In order to control expenses and build savings, you have to have a family budget. Your budget should account for predictable expenses, such as rent and loan payments, and variable expenses, such as utilities and grocery bills. It should also accommodate additional spending for entertainment or the unexpected. The 50/30/20 rule was developed for household budgeting—50 percent of income for needs, 30 percent of income for wants, and 20 percent of income for savings. This approach may seem simplistic (and for many, unachievable), but if you can set aside as much as 20 percent of your income each month, you can build a hefty retirement fund.
2. Cut your spending.
If you don’t have enough to save, try cutting your costs so you have extra money. There are any number of ways you can cut expenses, from eliminating your daily cappuccino to canceling your cable TV service. If you decide to cut expenses, be sure you put the money into savings rather than using it for something else.
3. Generate extra cash with a side hustle.
More people are taking on additional gigs to help pay the bills. Whether you decide to sell handcrafted goods on Etsy or make extra money driving for Lyft or Uber, if you can generate additional income, you can put that money aside in a savings account.
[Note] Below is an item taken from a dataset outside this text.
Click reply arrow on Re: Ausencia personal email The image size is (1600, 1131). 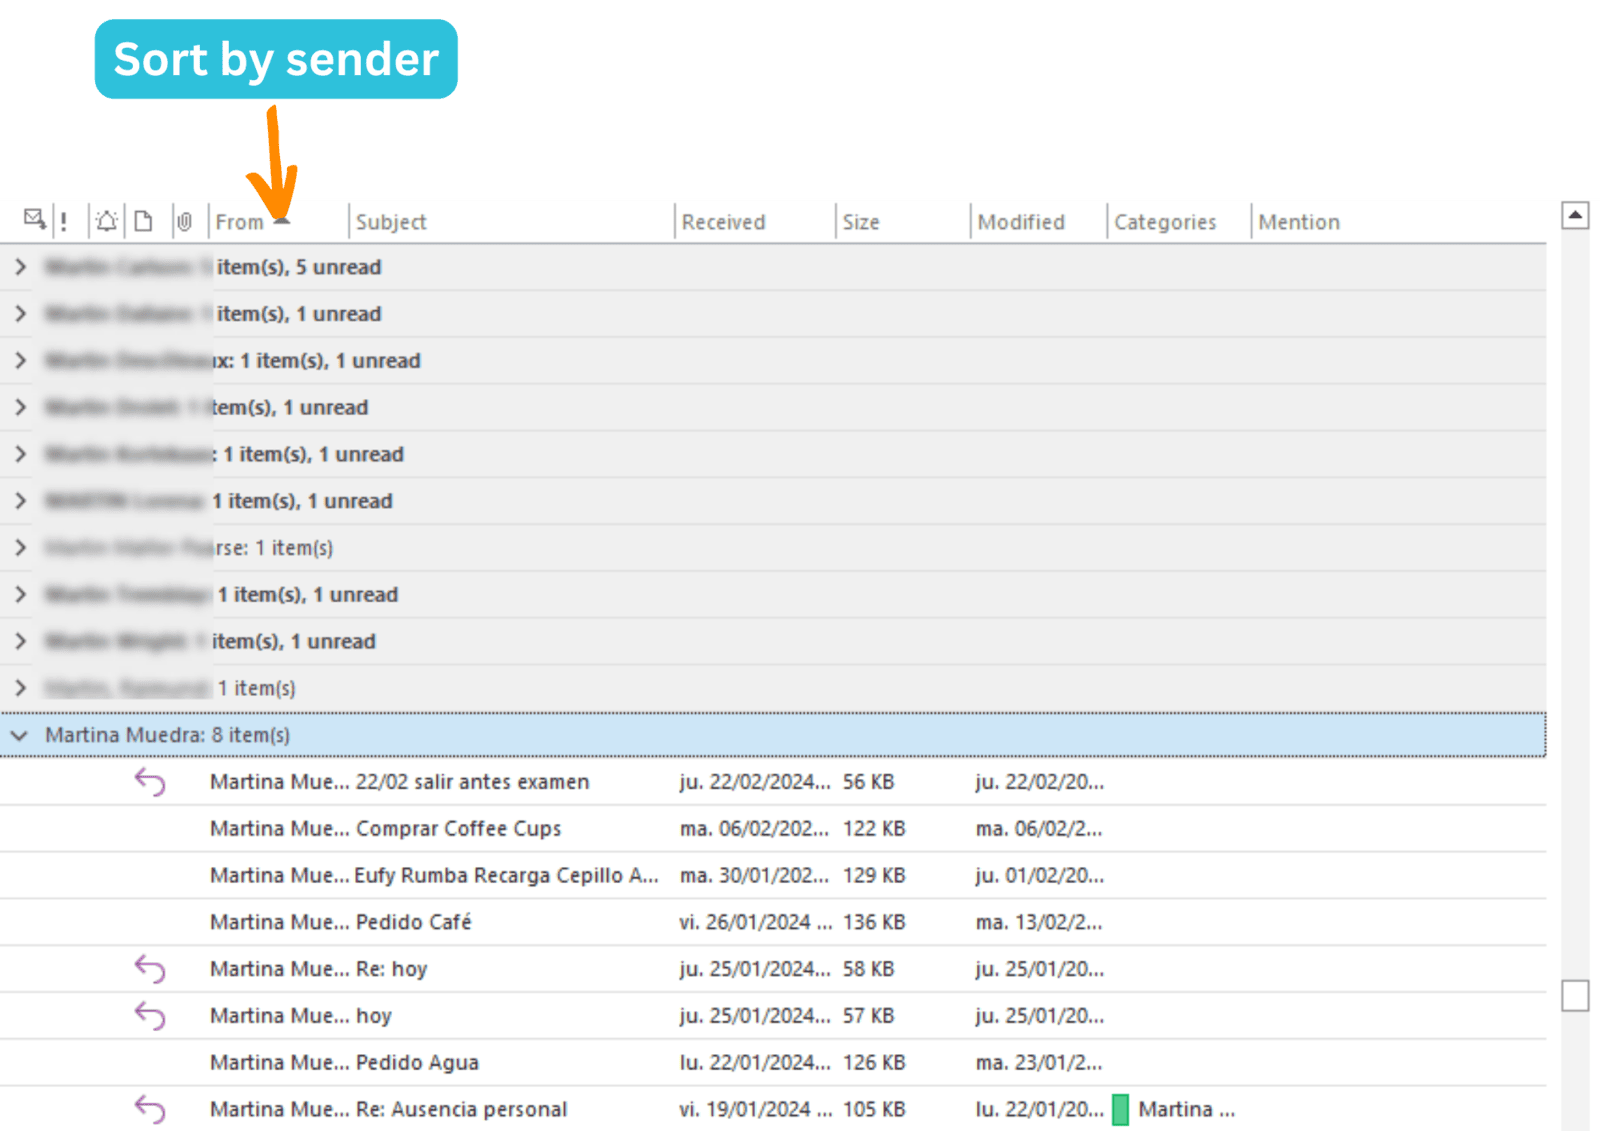[150, 1109]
4. Maintain multiple bank accounts.
You want to make it harder to access your savings for everyday expenses. That’s why it makes sense to isolate savings in separate accounts. A savings or money market account puts money aside so it is harder to spend, although you can access that money if you need it for an emergency. If you are looking for a long-term saving strategy, consider locking your money away in a CD or Roth IRA that will earn interest but also has penalties for cashing out early. As far as checking accounts, make sure the account you choose is working for you. iQ’s Intelligent Checking is an option that rewards you in cash each month, for doing many of the things you already are—like using your debit card, setting up direct deposit, receiving eStatements, and so on.
5. Set up automatic funds transfers.
One tool that many banks and credit unions offer is automatic funds transfers to help you build savings. It’s relatively easy to set up a monthly or semimonthly funds transfer, or to allocate part of your automatic deposits (e.g., your paycheck) so a preset amount goes into your savings account. Here at iQ, we offer the Easy Saver program, which automatically rounds up the dollar value of each purchase and puts the difference in your savings account. It’s a seamless savings strategy that requires no additional effort on your end!
6. Save using credit card cash rewards.
Many credit cards offer cash back on spending, giving you cash rewards that you can use for other purposes, such as savings. Take those bonus reward dollars and put them in your savings account.
Gamification has proven itself to be a great motivator, so why not make savings a game? Try new game strategies to save more money, such as setting “no spend” monthly goals, or even setting up a household “swear jar” and putting the money into savings. There are even a variety of mobile apps and online tools to help make saving money fun.
8. Find the right savings vehicles.
No matter how you choose to save, you want your money to work for you. Rather than putting your cash under a mattress, open a savings account or a money market account that yields interest on your money. Interest rates vary, so shop for the highest returns on your cash. Also, consider locking your money away in a short-term or long-term CD or individual retirement account where your money is harder to access.
If you need help managing your finances and saving for the future, talk to the financial advisor at your local credit union. They can counsel you on the types of savings options available and help you set up a strategy for long-term savings success. If you can start saving today and keep at it, you’ll have cash when you need it in the future.